In this project you will design a robust activity recogonition system based on the smartphones. As you know mobile devices have accelerometer as the sensor which collects the activities. These activities can be classified using K-nearest neighbour.
- Pandas
- Numpy
- Matplotlib
- Scikit Learn
We will be using a human-activity-recognition-with-smartphones from the Kaggle platform which has a very good collection of datasets.
The file we will be using is present in following directory : input/
It is under license CCO and it is by UCI machine learning repositories
For each record in the dataset it is provided:
- Triaxial acceleration from the accelerometer (total acceleration) and the estimated body acceleration.
- Triaxial Angular velocity from the gyroscope.

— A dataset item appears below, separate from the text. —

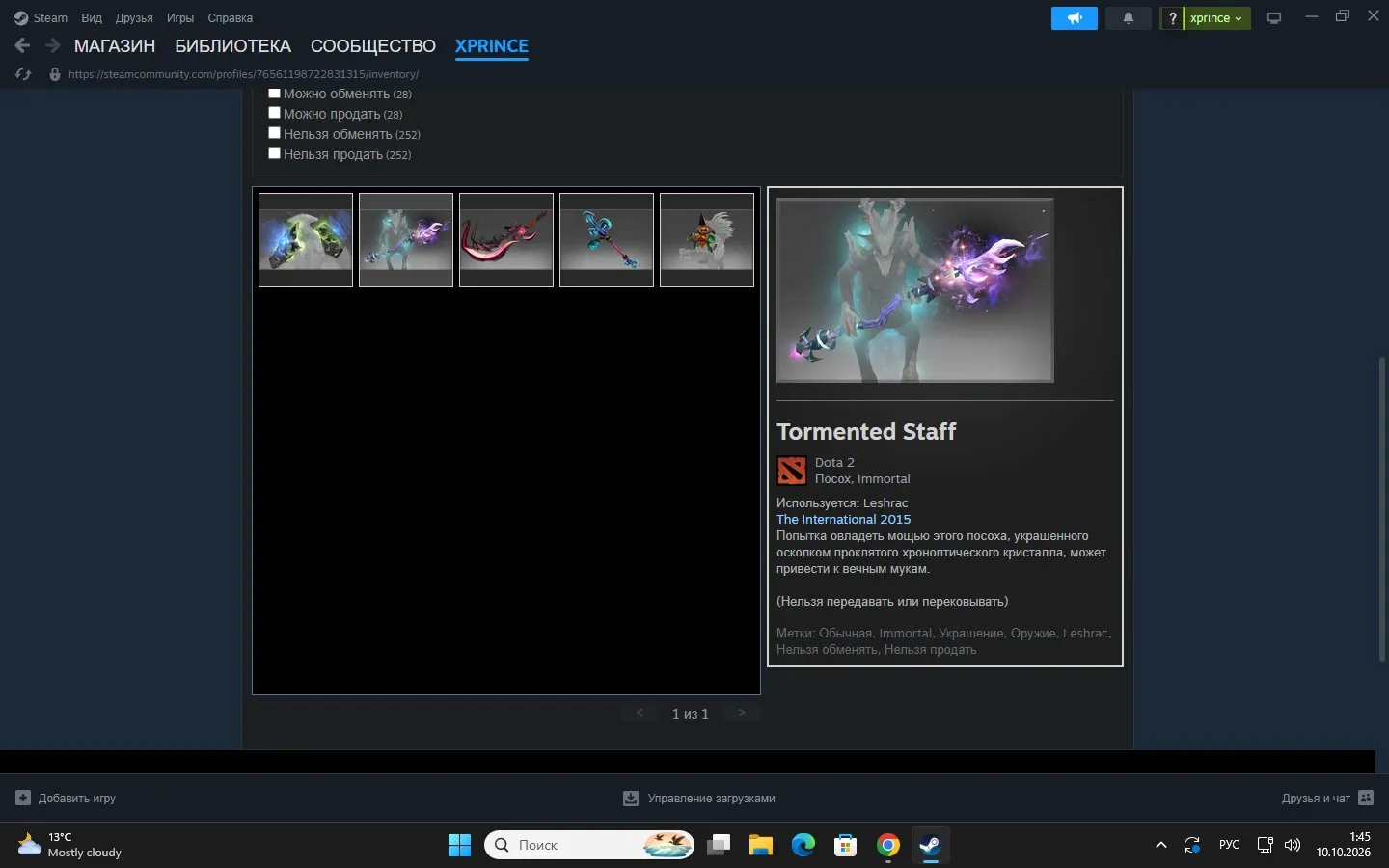Go to next inventory page arrow
The height and width of the screenshot is (868, 1389).
click(x=741, y=713)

- A 561-feature vector with time and frequency domain variables.
- Its activity label.
- An identifier of the subject who carried out the experiment.
- Importing Libraries
- Exploring the Dataset
- Exploratory Data Analysis
- Data Preprocessing
- Model Building
- KNeighborsClassifier
- Evaluation
- Conclusion
In a terminal or command window, navigate to the top-level project directory Activity_recognition_KNN/
(that contains this README) and run one of the following commands:
ipython notebook Activity recognition_KNN.ipynb or
jupyter notebook Activity recognition_KNN.ipynb
This will open the Jupyter Notebook software and project file in your browser.